Esse avanço é atribuído, em grande parte, à regulamentação da Lei da Pesquisa Clínica com Seres Humanos (Lei nº 14.874/2024), consolidada pelo Decreto nº 12.651/2025. O novo marco regulatório trouxe previsibilidade, segurança jurídica e maior eficiência nos processos de aprovação, tornando o Brasil mais competitivo internacionalmente.

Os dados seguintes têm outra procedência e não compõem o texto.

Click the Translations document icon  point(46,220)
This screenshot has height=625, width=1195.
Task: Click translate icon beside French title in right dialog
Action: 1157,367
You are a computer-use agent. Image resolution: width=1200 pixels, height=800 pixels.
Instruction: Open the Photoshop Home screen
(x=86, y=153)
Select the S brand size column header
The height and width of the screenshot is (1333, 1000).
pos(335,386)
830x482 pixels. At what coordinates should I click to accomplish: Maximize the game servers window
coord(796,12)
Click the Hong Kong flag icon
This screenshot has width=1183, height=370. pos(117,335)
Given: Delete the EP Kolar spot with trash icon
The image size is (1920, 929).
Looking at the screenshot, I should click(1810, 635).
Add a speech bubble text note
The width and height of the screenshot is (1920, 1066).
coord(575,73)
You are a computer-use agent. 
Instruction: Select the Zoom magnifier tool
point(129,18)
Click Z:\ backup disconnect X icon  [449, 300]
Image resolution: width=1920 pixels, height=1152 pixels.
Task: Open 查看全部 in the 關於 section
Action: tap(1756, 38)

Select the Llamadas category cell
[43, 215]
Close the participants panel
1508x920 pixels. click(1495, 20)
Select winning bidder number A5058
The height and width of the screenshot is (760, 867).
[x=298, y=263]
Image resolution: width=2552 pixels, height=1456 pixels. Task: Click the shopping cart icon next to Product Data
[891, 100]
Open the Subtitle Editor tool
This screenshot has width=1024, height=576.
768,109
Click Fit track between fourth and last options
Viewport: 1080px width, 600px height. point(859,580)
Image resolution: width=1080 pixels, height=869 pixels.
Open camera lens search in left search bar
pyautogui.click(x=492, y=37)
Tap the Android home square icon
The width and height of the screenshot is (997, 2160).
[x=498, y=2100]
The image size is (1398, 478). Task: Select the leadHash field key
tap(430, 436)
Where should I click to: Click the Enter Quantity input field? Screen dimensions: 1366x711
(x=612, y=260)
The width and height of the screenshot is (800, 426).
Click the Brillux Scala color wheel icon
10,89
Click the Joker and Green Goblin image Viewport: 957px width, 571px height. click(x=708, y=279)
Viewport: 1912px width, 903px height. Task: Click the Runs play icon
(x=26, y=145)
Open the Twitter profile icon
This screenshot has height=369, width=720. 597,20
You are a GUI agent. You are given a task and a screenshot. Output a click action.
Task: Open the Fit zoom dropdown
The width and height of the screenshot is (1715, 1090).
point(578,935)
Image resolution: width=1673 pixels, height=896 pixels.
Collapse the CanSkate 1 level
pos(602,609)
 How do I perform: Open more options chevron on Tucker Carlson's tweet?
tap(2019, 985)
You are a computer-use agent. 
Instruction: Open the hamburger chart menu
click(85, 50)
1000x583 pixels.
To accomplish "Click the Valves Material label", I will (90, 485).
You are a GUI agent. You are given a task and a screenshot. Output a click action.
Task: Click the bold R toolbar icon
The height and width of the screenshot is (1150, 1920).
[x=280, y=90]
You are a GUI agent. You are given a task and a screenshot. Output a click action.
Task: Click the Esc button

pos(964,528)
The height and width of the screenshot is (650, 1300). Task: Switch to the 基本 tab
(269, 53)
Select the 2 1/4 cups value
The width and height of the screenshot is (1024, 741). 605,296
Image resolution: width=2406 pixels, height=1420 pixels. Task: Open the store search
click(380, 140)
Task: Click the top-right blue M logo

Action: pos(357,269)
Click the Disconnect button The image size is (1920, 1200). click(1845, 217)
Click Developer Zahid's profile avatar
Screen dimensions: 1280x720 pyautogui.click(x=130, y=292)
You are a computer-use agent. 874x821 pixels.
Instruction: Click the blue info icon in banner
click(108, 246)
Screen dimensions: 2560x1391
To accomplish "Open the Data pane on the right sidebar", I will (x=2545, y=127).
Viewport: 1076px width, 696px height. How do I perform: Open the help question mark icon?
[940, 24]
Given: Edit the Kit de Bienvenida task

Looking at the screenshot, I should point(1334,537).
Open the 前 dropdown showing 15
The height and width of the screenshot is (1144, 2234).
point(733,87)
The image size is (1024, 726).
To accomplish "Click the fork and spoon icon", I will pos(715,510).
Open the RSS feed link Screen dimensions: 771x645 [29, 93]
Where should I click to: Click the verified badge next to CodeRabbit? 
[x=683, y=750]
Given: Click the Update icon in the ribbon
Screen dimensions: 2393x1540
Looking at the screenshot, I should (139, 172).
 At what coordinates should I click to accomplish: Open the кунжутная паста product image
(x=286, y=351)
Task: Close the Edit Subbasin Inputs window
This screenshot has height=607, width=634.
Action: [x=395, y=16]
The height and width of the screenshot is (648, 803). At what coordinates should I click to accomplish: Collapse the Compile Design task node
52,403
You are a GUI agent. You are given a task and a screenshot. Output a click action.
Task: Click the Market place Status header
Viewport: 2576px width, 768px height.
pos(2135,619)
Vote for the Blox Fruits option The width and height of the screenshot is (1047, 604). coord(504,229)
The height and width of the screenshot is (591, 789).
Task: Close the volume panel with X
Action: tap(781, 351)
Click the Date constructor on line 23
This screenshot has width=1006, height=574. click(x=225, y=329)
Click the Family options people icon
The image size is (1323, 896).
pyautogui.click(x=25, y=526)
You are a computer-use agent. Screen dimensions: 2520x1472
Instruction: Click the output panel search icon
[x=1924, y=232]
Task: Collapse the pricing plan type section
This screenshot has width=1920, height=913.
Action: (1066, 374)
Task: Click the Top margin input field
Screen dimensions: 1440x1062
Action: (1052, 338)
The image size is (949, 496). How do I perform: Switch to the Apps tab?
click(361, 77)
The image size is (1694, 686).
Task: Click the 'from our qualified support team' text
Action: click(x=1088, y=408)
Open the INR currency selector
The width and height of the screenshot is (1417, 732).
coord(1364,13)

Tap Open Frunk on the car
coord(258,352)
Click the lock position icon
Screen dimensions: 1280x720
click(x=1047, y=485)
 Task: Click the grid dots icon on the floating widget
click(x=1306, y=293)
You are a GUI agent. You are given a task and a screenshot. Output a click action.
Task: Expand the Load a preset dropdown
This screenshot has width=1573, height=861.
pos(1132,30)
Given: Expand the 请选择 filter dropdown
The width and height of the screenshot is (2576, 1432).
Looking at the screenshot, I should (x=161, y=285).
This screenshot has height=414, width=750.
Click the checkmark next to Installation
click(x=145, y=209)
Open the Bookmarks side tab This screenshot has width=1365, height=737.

Fernando de Rezende Francisco, Diretor Executivo da ABRACRO, destaca que a atuação da Secretaria de Ciência, Tecnologia e Inovação em Saúde (SCTIE/MS) e da Instância Nacional de Ética em Pesquisa (INAEP) foi fundamental para esse avanço. “O principal fator por trás das mudanças que o setor vive hoje é a chegada do marco regulatório da pesquisa clínica com seres humanos e sua regulamentação”, afirma.
Além de fortalecer a ciência nacional, a pesquisa clínica traz benefícios diretos à sociedade: melhora da qualidade de vida dos pacientes, ampliação das opções de tratamento, redução das filas do SUS, geração de empregos e atração de investimentos estratégicos. Atualmente, mais de 40 mil brasileiros participam anualmente de ensaios clínicos, número que pode dobrar nos próximos anos.
O Ministério da Saúde tem investido de forma consistente no setor, reconhecendo seus impactos econômicos, sociais e de inovação. Empresas e instituições também desempenham papel crucial, acompanhando de perto as mudanças e garantindo que os avanços se traduzam em benefícios concretos para a população.
A expectativa é que o Brasil alcance o Top 10 mundial em breve. Com cientistas altamente qualificados, diversidade genética única e regras claras, o país se posiciona como referência global em pesquisa clínica. “O Brasil tem tudo para se tornar protagonista nesse cenário e mudar a vida de pacientes que encontram nos estudos clínicos uma esperança de melhorar sua saúde”, conclui Francisco.